As reported by Edible San Diego, Knight found itself haulting all pre-holiday season production at it's Kearny Mesa facility to fix a broken drain pipe as required by the USDA. Without knowing the details, let's give the benefit of the doubt to the USDA on that one – facilities should be in tip-top shape to ensure healthy conditions.
Knight was able to utilize a client's facility in Illinois to help fill in during the drain repair, and production commenced. But just when they thought they'd dodged a bullet, the USDA confiscated a 6,000 pound order, all because of a missing signature. Even after Knight had the product tested for safety, the USDA would not release it. The loss of that order was too much financial burden to bear, causing Knight to close.

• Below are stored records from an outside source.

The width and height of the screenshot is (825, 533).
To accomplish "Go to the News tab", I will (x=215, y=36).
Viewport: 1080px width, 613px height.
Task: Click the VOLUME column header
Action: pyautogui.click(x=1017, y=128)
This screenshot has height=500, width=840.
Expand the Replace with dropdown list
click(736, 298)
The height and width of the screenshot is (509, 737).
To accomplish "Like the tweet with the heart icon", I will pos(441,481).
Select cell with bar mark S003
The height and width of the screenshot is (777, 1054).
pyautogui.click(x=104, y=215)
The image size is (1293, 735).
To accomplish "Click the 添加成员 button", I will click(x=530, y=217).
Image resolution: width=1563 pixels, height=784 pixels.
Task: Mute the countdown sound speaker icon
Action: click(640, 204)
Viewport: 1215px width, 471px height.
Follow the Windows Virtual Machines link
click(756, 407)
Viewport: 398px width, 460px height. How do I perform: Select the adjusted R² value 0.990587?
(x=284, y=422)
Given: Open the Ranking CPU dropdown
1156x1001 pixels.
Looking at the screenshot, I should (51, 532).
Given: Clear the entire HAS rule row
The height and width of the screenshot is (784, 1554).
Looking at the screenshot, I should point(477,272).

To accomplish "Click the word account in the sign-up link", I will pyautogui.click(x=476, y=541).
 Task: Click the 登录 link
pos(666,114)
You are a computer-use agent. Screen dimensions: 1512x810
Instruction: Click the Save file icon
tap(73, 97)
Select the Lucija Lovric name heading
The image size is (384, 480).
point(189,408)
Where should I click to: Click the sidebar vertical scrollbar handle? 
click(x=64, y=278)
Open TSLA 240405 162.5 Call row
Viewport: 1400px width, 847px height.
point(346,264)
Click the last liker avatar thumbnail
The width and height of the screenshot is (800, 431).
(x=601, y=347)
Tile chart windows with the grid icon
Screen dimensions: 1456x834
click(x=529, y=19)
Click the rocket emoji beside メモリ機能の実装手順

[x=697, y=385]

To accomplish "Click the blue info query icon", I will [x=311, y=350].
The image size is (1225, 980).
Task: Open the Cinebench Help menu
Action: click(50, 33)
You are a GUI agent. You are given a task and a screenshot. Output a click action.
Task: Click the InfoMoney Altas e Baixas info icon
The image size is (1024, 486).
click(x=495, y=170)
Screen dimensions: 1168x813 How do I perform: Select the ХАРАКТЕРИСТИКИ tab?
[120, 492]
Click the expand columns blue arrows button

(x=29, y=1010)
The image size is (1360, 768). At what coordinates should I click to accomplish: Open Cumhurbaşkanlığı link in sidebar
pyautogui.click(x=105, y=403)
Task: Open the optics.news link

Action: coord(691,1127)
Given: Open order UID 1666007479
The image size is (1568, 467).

Again, the USDA has protocol for a reason, and of course that HACCP form should have been filled out correctly. But the real question here is, can't there be room for a human to determine when a clerical error can be remedied in order to avoid the potential closing of an otherwise thriving small business?
Knight Salumi is not alone in facing sometimes questionably strict food health regulations. It's apparently become extremely difficult for restaurants to operate legitimate charcuterie programs – in New York City of all places!
While we're sad to see Knight Salumi go, we have hope for great things from charcuterie producers across America. Perhaps these challenges will only propel this renaissance into a fervor!